Relative contraindication - Demyelinating lesion, Previous spinal surgery or deformity, prolonged surgery of major blood loss.
Caesarean section
Indication - material: obstruction, active herpes, invasive cervical cancer, previous uterine surgery, Materal illness e.g. eclampsia, HELLP syndrome, heart disease. Maternal/fetal: Failure to progress, placental abruption or previa, vasa previa. Fetal: abnormal FHR, malpresentation, cord prolapse, certain congenital anomalies.
Anaesthesia - Spinal or epidural or general if others are contraindicated or time is too long for a block.

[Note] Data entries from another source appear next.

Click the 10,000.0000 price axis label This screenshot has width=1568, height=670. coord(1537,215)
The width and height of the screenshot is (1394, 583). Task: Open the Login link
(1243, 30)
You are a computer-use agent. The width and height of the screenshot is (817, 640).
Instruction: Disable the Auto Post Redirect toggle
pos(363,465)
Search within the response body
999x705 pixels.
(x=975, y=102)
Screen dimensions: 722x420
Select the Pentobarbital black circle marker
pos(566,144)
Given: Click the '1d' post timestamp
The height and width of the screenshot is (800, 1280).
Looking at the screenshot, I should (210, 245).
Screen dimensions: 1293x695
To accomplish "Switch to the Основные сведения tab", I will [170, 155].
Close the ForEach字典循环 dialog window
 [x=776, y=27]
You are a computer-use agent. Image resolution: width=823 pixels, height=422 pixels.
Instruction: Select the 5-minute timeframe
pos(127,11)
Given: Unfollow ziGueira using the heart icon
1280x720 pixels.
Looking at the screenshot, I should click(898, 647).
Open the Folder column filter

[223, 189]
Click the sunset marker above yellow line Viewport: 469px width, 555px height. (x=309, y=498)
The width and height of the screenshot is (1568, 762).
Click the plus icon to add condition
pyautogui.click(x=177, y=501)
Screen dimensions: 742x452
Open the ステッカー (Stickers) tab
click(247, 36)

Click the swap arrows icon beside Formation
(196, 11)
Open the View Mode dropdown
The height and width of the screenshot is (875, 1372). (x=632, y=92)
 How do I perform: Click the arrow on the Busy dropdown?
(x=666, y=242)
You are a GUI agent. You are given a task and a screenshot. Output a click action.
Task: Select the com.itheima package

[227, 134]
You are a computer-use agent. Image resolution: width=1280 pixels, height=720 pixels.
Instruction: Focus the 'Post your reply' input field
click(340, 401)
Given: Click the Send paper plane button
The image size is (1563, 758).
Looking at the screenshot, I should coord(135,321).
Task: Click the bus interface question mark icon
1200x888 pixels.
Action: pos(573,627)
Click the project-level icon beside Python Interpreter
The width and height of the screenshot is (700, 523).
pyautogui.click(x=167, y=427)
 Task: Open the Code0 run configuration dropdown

Types: Low transverse, of classical
AE: Anesthesia, haemorrhage, Infection, Injury to surrounding tissue, thromboembolism, Increase recovery time/ hospital stay, Maternal mortality (less than 0.1%).
7 Layers to dissect in cesarean
Skin Fatty layer fascia, Muscle separation - rectus abounds Peritoneum Blader flap Uterus
Layers of the rectus sheath
Above the arcuate line: external oblique, internal oblique, rectus abdominis, internal oblique, transverse abdominis,
Below arcuate line: external oblique, internal oblique, transverse abdominis, rectus abdominis.
Monitoring in pregnancy
If low risk then Dopplers and Fetal movement. In 1st stage active phase monitoring 15-30mins at the end of contraction for 30-60s. 2rd stage every 5min or after every contraction.
If risk factors then continuous CTG.